Главным отличием между произведениями этих авторов являлось прежде всего их отношение к самой войне - отрицательное у Ремарка и героическое восприятие войны Юнгером. Романы Ремарка изображали духовный мир и психологию разочарованного интеллигента, чей мир ценностей разрушен войной, воплощали интеллигентскую рефлексию. Тогда как в произведениях Юнгера находил свое выражение живой опыт войны, духом и ценностями которой жили фронтовики. Юнгеровская проза пробуждала патриотизм, гордость за солдат, честно и до конца исполнивших свой долг перед родиной, пробуждала романтическое отношение к войне. Романтика войны, чудовищного напряжения моральных сил человека, преодоления трудностей, романтика героического составляют основной пафос не только фронтовой прозы Юнгера, но и его более поздних произведений. Собственно дня Юнгера война воспринимается не “по горизонтали”, а “по вертикали”, то есть не только как сражение за определенные территории, а как испытание человеческого духа, который только в огненной реторте войны приобретает свою истинную чистоту и силу. Анти-практическое восприятие войны составляет одну из важных особенностей Юнгера и сближает его с Шарлем Пеги, Николаем Гумилевым и Габриелем д’Аннунцио, которые также на первое место ставили иррациональную духовную ценность войны. Для исследования Юнгера очень важна его оценка опыта и значения войны. Вслед за Ницше Юнгер был убежден, что война - это самое естественное проявление человеческой жизни, без войны начинают преобладать застой и вырождение, только в войне народ может обновиться, обрести динамику. В этом Эрнст Юнгер близок к Маринетти, который в “Манифесте футуристической политики” называл войну: “единственной гигиеной мира”.

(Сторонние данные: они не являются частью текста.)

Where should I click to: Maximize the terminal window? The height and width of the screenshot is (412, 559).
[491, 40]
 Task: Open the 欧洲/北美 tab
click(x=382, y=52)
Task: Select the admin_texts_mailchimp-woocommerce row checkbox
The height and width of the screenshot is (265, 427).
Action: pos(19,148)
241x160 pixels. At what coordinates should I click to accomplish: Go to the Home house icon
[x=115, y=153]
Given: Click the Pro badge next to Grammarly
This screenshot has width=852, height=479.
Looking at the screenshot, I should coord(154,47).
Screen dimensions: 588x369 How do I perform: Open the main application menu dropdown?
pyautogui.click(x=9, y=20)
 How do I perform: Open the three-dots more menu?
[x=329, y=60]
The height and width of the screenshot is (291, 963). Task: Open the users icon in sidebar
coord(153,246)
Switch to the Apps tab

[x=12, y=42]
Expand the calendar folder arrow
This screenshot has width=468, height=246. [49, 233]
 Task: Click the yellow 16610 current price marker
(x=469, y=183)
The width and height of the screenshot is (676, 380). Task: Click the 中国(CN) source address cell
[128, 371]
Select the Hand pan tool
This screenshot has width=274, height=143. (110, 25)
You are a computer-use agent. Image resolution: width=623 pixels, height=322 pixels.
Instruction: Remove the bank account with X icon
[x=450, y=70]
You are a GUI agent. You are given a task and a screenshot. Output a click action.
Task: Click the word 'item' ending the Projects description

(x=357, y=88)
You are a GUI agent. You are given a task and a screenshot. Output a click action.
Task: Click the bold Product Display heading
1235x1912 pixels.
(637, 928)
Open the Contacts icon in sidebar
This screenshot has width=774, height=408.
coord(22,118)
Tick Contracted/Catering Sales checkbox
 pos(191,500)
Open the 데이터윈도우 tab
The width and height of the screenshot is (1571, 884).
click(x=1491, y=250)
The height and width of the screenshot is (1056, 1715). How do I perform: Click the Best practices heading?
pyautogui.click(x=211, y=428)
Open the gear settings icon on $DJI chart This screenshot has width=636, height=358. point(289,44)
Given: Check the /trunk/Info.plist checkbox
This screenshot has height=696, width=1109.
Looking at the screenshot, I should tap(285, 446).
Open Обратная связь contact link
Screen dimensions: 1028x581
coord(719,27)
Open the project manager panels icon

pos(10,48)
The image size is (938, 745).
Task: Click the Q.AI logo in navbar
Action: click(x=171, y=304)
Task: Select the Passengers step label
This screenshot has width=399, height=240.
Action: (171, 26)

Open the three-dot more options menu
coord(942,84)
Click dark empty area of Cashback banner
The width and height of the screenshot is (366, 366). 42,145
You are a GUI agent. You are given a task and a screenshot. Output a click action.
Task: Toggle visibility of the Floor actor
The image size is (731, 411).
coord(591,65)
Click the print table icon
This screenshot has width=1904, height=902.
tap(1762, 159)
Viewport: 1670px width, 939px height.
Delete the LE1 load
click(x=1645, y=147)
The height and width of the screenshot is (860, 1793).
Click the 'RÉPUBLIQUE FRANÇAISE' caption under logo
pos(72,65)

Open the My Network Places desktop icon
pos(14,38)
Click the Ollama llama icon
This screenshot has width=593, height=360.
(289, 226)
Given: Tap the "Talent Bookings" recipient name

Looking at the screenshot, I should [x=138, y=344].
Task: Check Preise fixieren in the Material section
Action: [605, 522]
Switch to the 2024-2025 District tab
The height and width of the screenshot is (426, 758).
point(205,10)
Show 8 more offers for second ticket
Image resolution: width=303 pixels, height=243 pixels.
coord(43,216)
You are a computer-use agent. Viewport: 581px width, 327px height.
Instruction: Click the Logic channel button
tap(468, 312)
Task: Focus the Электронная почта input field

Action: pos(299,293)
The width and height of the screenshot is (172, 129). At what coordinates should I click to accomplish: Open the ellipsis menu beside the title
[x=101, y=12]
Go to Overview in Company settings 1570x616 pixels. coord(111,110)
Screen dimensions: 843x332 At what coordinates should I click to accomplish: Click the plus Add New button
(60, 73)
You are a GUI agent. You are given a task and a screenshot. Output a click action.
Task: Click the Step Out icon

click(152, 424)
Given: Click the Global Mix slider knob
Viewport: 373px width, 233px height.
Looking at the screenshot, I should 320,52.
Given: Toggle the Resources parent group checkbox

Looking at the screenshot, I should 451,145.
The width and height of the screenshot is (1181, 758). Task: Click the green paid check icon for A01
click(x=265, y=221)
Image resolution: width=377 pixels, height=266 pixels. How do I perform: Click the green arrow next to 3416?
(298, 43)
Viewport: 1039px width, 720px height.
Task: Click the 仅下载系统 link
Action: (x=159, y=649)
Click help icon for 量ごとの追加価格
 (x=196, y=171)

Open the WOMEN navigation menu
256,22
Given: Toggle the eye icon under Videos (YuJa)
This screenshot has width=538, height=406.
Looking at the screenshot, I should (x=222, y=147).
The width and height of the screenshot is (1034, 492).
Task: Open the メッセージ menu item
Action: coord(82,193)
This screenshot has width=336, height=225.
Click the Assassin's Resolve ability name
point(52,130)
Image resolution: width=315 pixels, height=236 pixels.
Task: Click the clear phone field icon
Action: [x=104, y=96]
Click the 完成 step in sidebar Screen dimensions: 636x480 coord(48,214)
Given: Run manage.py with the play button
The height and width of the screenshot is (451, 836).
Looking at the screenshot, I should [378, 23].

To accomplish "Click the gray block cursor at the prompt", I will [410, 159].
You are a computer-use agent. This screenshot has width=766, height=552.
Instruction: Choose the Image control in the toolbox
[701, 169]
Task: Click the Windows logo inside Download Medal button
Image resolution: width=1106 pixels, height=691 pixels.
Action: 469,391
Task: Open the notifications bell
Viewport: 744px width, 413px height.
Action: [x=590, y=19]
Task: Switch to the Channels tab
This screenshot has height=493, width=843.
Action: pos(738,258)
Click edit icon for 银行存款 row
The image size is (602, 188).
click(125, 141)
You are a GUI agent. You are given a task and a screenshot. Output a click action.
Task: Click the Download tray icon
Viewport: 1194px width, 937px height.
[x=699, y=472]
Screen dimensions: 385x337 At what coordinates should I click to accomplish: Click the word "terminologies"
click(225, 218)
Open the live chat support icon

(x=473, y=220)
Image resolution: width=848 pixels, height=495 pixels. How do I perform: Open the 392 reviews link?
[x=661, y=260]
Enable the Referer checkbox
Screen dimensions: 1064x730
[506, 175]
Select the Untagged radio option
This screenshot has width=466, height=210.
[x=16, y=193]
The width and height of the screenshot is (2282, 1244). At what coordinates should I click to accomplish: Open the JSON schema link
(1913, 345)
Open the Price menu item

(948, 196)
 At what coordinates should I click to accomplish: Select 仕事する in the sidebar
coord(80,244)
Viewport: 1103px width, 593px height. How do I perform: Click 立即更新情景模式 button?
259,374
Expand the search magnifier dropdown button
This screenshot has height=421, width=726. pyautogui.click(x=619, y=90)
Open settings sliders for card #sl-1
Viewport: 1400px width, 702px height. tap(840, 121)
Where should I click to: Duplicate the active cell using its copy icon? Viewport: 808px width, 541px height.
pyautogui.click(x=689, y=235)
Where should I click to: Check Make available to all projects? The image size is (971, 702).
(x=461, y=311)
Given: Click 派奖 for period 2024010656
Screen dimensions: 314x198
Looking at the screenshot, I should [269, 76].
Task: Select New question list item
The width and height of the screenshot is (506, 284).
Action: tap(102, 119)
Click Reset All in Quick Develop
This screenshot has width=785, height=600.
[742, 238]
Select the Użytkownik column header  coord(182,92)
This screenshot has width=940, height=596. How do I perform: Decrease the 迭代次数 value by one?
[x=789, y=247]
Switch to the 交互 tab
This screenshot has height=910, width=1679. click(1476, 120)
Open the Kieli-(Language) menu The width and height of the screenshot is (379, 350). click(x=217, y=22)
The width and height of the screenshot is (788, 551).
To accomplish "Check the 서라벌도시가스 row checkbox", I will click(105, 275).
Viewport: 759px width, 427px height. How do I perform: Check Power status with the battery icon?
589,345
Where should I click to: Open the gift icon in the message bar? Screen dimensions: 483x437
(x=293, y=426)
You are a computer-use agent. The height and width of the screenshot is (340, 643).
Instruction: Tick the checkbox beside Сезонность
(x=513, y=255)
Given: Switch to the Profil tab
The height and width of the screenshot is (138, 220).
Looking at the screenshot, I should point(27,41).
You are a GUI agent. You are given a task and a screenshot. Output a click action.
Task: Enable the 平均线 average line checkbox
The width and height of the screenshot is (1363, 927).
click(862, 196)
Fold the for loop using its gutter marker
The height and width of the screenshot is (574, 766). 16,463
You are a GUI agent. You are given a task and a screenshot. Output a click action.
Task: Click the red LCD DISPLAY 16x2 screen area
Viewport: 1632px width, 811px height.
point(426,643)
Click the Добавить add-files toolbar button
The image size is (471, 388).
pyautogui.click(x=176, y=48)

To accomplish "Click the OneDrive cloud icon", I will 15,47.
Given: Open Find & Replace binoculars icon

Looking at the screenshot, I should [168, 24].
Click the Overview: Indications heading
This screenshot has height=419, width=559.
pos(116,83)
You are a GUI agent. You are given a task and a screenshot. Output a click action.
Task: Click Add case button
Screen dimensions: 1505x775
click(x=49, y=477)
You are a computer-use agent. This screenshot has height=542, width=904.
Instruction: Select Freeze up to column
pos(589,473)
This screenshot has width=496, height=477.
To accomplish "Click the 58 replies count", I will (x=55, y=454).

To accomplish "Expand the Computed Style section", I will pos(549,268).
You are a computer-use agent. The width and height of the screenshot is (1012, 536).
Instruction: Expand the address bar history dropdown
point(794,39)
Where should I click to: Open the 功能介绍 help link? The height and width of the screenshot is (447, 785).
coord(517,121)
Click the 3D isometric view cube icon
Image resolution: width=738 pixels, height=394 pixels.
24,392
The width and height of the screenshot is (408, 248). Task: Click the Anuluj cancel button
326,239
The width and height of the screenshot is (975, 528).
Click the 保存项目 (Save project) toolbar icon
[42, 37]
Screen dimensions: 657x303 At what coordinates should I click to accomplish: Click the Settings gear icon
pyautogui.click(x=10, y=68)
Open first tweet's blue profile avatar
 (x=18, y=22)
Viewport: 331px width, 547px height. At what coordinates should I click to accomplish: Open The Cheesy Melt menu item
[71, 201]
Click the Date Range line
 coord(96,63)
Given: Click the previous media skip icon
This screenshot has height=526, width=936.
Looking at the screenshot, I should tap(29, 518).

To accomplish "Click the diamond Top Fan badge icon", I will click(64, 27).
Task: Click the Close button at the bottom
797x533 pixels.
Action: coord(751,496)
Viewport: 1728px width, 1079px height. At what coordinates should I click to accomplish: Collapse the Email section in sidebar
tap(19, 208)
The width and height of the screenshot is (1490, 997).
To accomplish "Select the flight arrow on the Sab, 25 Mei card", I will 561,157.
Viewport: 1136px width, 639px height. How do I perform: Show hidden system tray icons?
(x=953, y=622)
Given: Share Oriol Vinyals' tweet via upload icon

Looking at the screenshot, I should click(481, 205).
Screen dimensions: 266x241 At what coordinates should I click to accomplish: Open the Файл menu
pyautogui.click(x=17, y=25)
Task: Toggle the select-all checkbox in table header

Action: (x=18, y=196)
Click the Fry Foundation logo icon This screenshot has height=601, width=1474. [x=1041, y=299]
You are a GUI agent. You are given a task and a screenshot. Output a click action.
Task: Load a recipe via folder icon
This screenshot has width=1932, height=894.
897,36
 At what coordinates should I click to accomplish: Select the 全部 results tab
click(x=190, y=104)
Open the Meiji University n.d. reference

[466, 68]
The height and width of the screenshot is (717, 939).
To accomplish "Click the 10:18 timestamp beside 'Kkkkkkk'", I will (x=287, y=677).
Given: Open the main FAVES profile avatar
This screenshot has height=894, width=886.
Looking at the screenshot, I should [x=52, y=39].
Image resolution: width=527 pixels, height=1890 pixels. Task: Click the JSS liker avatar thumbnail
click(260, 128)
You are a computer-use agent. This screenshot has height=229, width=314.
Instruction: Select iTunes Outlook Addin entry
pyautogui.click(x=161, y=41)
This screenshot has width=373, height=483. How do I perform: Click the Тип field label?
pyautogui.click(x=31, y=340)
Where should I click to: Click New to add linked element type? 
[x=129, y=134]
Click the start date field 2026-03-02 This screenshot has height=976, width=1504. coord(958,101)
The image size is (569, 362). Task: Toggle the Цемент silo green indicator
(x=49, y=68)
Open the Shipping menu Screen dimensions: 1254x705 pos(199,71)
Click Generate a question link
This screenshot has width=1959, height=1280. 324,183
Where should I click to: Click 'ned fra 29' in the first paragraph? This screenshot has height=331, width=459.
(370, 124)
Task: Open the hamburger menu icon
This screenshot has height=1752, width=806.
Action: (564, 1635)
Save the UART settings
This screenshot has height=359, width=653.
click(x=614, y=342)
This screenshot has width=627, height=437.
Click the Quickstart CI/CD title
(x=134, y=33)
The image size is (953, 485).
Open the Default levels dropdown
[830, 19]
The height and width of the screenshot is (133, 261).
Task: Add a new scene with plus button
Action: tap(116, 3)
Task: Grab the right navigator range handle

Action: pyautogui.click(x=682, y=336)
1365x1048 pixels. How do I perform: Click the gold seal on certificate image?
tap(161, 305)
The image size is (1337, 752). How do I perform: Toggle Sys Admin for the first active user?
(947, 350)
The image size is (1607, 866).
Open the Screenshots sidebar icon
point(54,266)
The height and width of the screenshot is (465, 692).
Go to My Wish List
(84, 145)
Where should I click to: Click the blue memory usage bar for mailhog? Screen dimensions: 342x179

Следует отметить, что идеи “военного возрождения” были высказаны не только Юнгером, но и другими авторами, которые с надеждой восприняли начало войны, полагая, что она станет толчком к образованию новой, более совершенной культуры. Среди них можно назвать Александра Блока, в статье “Интеллигенция и революция”, писавшего, что “казалось минуту, что она (война) очистит воздух”, философа Владимира Эрна: “Давно, давно уже, быть может с Куликовской битвы мы не знали такого единства духа и плоти России, такого изумительного созвучия между ее глубочайшими верованиями и ее внешним историческим действием. На новое дело согласным порывом Россия поднялась как на подвиг и жертву, смиренно приняв веление промысла”. Федор Сологуб, подчеркивая культурное, духовное обоснование военных действий отмечал, что: “Мы - не Запад и никогда Западом не будем. Мы восток религиозный и мистический, Восток Христа, предтечами которого были и Платон, и Будда, и Конфуций”. (Необходимо отметить, что Запад в данном случае понимается не географически, но как особый тип рационалистической буржуазной цивилизации, окончательно сформировавшийся в девятнадцатом веке). Любопытна также оценка Первой мировой войны Томасом Манном в романе “Доктор Фаустус”. Описывая начало войны Манн подчеркивает общее чувство подъема, охватившее Германию: “...война была воспринята прежде всего как подъем, как великий исторический акт, как радостное начало похода, отказ от обыденности, освобождение от мирового застоя, сделавшегося уже невыносимым, как призыв к чувству долга и мужеству, - словом как некое героическое празднество”. Он подчеркивает особую миссию войны: “Если война более или менее отчетливо воспринимается как всеобщая кара, когда каждый человек, да и каждый народ готов проявить мужество, искупая кровью своей слабости и грехи эпохи, в том числе свои собственные слабости и грехи; если война представляется чувству жертвоприношением, благодаря которому совлекаешь с себя ветхого А дама и в ладу с миром добиваешься новой, более достойной жизни, то обыденная мораль преодолена, она умолкает перед лицом чрезвычайных обстоятельств”.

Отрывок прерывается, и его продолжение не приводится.